Partnerships / Acquisitions

India OKs Facebook Subsidiary’s Acquisition Of Jio Platforms Share

India OKs Facebook Subsidiary's Acquisition Of Jio Platforms Share

The Competition Commission of India (CCI) has given the green light to the acquisition of a roughly 9.99 percent share of Jio Platforms by a newly formed subsidiary of Facebook called Jaadhu Holdings LLC. CCI said Jaadhu is a wholly-owned Facebook subsidiary, which was started in March of this year under Delaware state laws, according to a press release.

Jio Platforms owns and runs digital applications as well as possesses controlling investments in some entities. It also has all of Reliance Jio Infocomm Limited’s (RJIL) outstanding and issued share capital. RJIL is a licensed operator of communications systems, which services customers throughout India.

In April, news surfaced that Facebook closed a deal for a minority share in Reliance Jio, which would provide the social media platform with a bigger presence in India.

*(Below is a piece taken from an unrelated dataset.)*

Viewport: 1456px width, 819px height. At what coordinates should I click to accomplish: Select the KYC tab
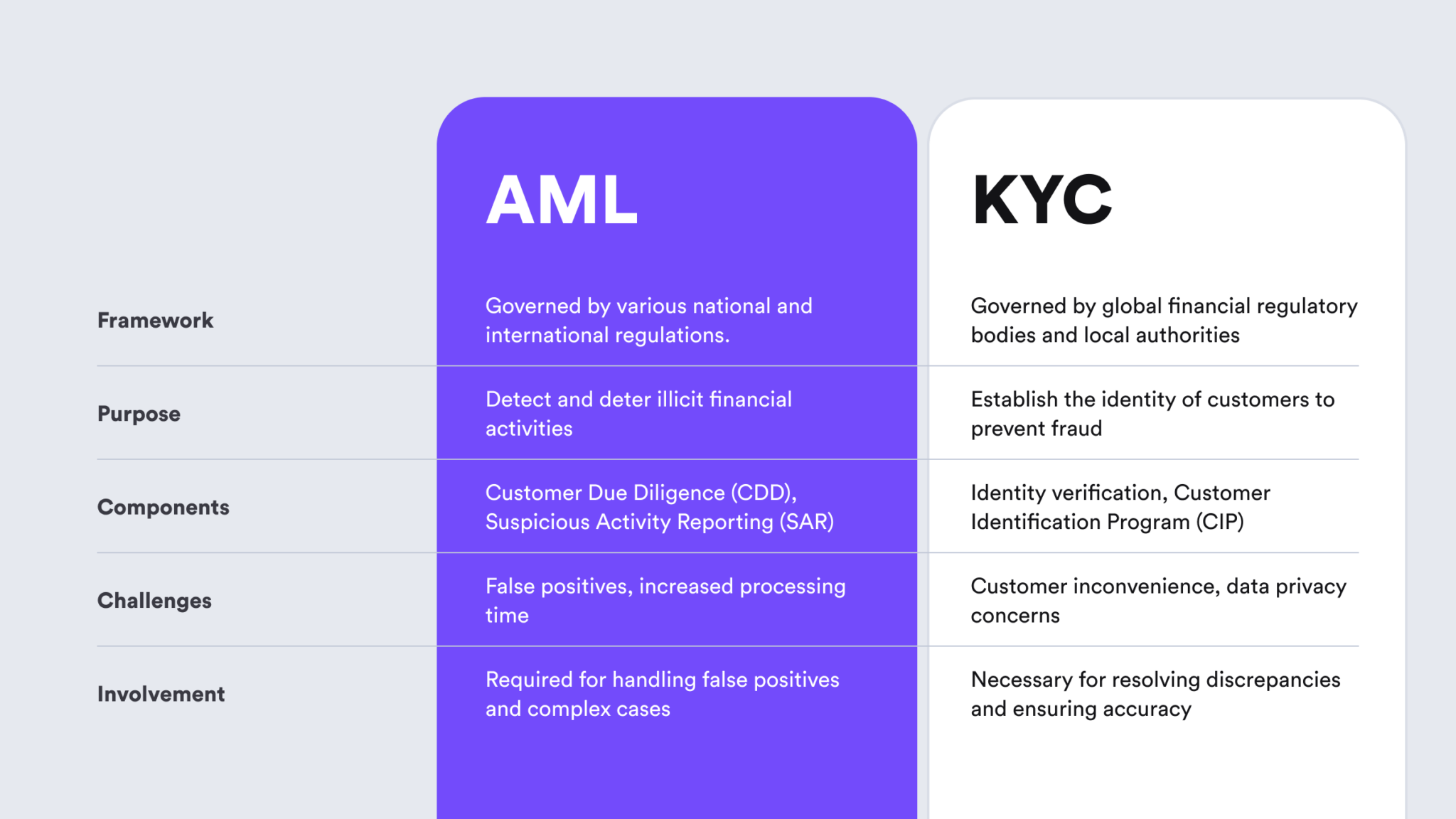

“This investment underscores our commitment to India and our excitement for the dramatic transformation that Jio has spurred in the country,” Facebook Vice President and Managing Director for India Ajit Mohan and Chief Revenue Officer David Fischer said in a Facebook blog post at the time.

But earlier in June, news surfaced that the CCI was probing Facebook’s acquisition of the stake in the digital assets of digital assets. Ashok Kumar Gupta, the chairman of the commission, said per reports that the panel’s function is to stop the misuse of information from occurring in all of the arrangements that it evaluates.

The job of the CCI is to uphold the Competition Act of India that forbids agreements that go against competition and corporations’ abuse of a leading standing as well as regulate mergers and acquisitions in addition to any kind of activity that could stymie competition in the country.

Gupta had said to the newswire that regulators were also mulling if new standards should be a part of its evaluation as some M&As fall outside of the minimums for scrutiny even is possible harm is evident.